2/12/2010

A lane excuse

Today it was sprints: swimming as fast as you can for short distances. Sprints are a lot of fun because you can give 100% if you know you're just going to do it for 30 seconds or so. You get to the end knowing that you gave your all, and then you plenty of time to catch you breath and do it again. Today, however, the coach decided that he was not going to give us time to rest. We kept going 100 yards after 100 yards with maybe 5 seconds rests.

When I'm swimming with fins, it is a lot easier to rest; I kick a little harder once and glide effortlessly. But the guy in front of me didn't have fins and by the last 25 yards, he was slowing down. His slowing down forced me to slow down as well, so every time I felt him in front of me, I had to take a forced "gliding" rest. After a few hundreds, though, it was annoying. His bubbles ahead of my were annoying, his choppiness was annoying... and because we were not resting for more than a second, I couldn't tell him to let me go ahead of him. I was stuck.

Suddenly, I noticed the lane ahead had only two people and a girl there asked me if I wanted to join them. I hesitated, thought about it for another 100 and then I switched lanes happily! Ha! It only took 200 to miss the "forced" resting sessions. After 75 yards of giving 100%, I missed the bubbles, I missed the choppiness, I missed having an excuse to slow down and rest for a bit. But I was so tired... that I took my rest without having an excuse; just because I needed it (sound of ego deflating).

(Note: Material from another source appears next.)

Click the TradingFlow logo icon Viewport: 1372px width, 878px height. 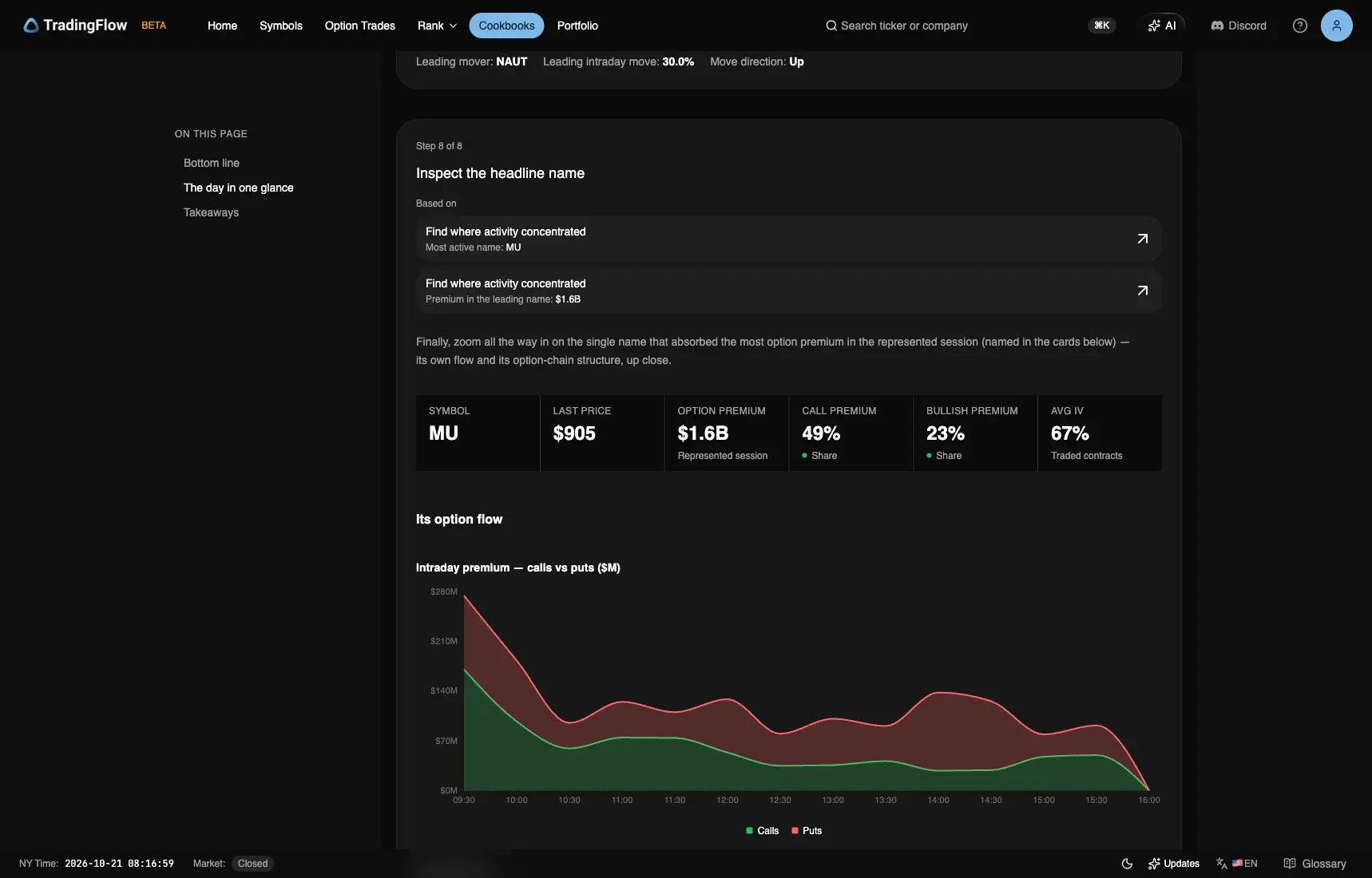(x=31, y=26)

How many time do we blame others around us for not letting us reach our potential? The boyfriend who doesn't like to go hiking, or the mother that doesn't cook healthy food are our excuse for not working out or loosing weight. Having and excuse is easy and changing is hard, so we leave things like they, and feel stuck, blaming others for not changing.

Just change lanes... and leave your lame excuse behind.